La mediazione culturale un ponte per il Nursing Transculturale nei ambienti ospedalieri
La presenza in crescita degli immigrati e rifugiati negli ultimi anni, pone domande per gli ambienti ospedalieri per come affrontare la loro assistenza che è differente da quella autoctona. E non solo per i medici, ma anche per il personale infermieristico che si trova davanti agli ostacoli ogni giorno nei vari reparti.
Il Nursing Transculturale oggi, rappresenta l’assistenza infermieristica come una risposta dove interagiscono culture differenti. Vengono chiamati così per la prima volta nel 1977 da Madeline Leininger nel 1977.
Nel principio il Nursing Transculturale agisce nell’accoglienza a rispetto di ciascun individuo e riconosce i problemi prioritari di salute che colpiscono determinati gruppi culturali;
accerta il substrato culturale e delle credenze relative alle pratiche sanitaria ed elabora un piano di assistenza compatibile con il sistema di credenze sulla salute di ogni individuo.
Se si considera che il retroterra culturale influenza le azioni e le reazioni di ciascun individuo all’ambiente e alle situazioni nuove che si trova a vivere, non è difficile intuire come acquisire competenze transculturali rappresenti un ulteriore progresso per la professione infermieristica: un passo avanti verso l’erogazione di prestazioni assistenziali che, oltre a tutto il resto, non feriscano la dignità culturale, parte importante della dignità dell’individuo.
Come acquisire competenze transculturali?

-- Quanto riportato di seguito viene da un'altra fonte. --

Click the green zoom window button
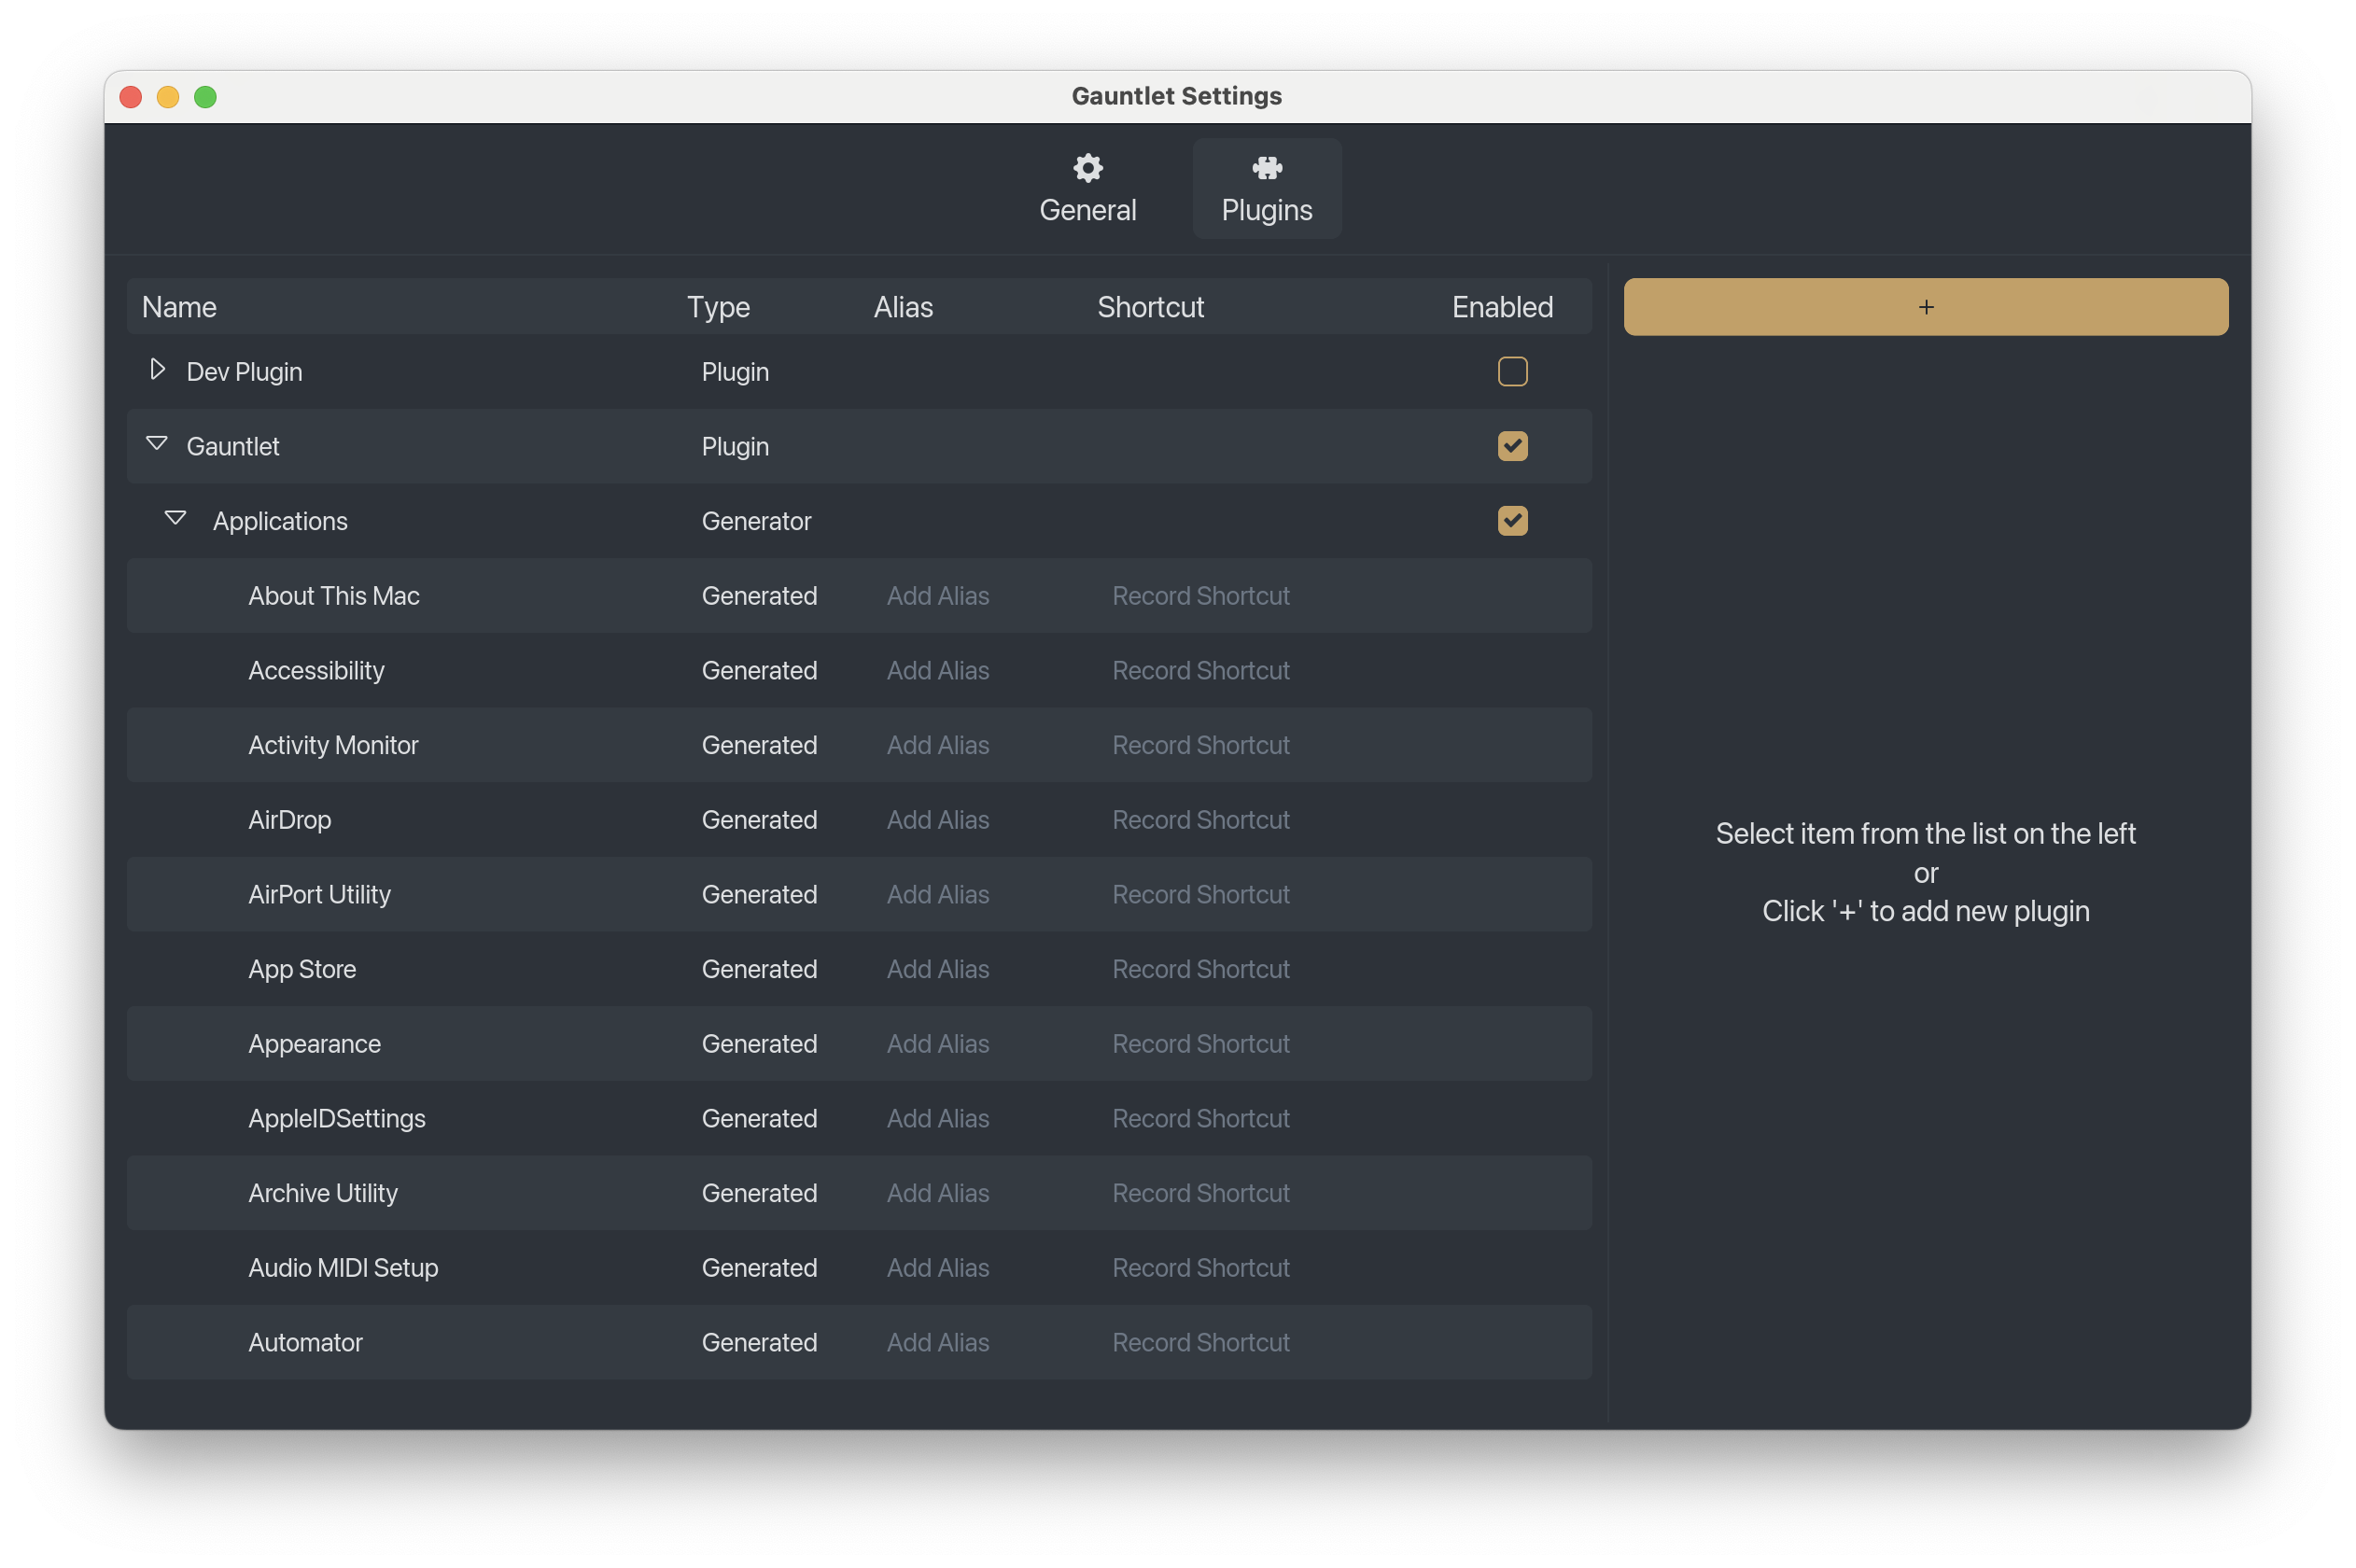The width and height of the screenshot is (2356, 1568). pyautogui.click(x=205, y=97)
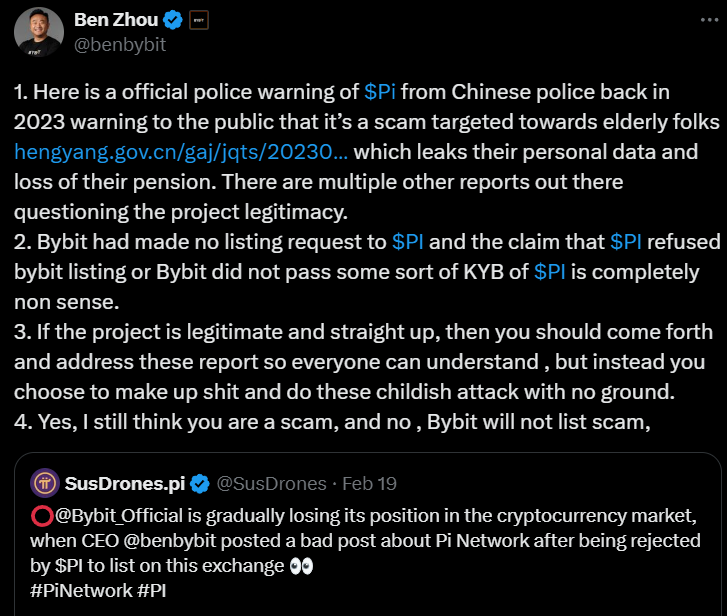This screenshot has width=727, height=616.
Task: Click Ben Zhou's profile avatar
Action: (x=39, y=32)
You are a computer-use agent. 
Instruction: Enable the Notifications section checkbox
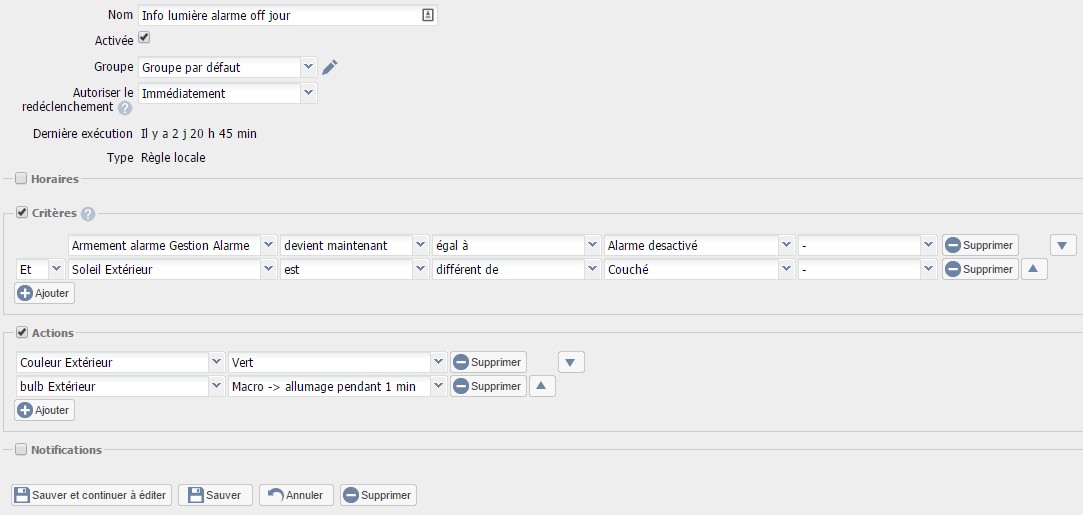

Apprendere una lingua straniera: è impensabile conoscere tutte le lingue e da tanti anni è sempre più presente nei setting assistenziali la figura del mediatore culturale; nonostante questo, la conoscenza di una lingua straniera da parte del professionista infermiere è raccomandabile per colmare le difficoltà comunicative.
Fondamentale è conoscere le tecniche relazionali che aiutano a comprendere elementi che assumono valori differenti da persona a persona, ad esempio:
contatto visivo: il guardare in maniera prolungata negli occhi può rappresentare cosa gradita, oppure qualcosa di offensivo o di lesivo della propria intimità;
contatto fisico: ci sono culture che prevedono l’impossibilità per un uomo, seppur operatore sanitario, di eseguire un esame fisico su una donna, altre che vedono una forma di scortesia nel contatto della testa, poiché “contenitore” dello spirito, ecc.;
spazi e distanze: la riduzione dello spazio personale è spesso recepito come un disagio;
approfondire aspetti biologici e culturali: è opportuno acquisire familiarità con le principali differenze fisiche fra i vari gruppi etnici e con le principali credenze culturali e sanitarie per progettare un piano di assistenza adeguato (ad es. non trascurare il fattore alimentazione e come il cibo possa rappresentare una ricompensa o una punizione, prevedere il digiuno, l’eliminazione di determinati alimenti o rituali particolari);
coinvolgere l’assistito: al fine di conoscere i suoi modelli di coping e di favorire i rituali che la persona ritiene utili alla propria guarigione (qualora non controindicati e/o dannosi);
rispettare l’assistito: evitare di ridicolizzare, in forma verbale o non verbale, qualsiasi convinzione o pratica culturale e scusarsi con la persona se le credenze culturali vengono in qualche modo violate.
In grande aiuto agli infermieri, come abbiamo citato anche prima, sono i corsi di aggiornamento insieme ai mediatori culturali i quali contribuiscono a capire e conoscere meglio le culture ( comprendere la malattia, l’igiene, l’alimentazione, la cura e anche la morte) di provenienza degli assistiti (o pazienti), in un contesto culturalmente sensibile e rispettosa.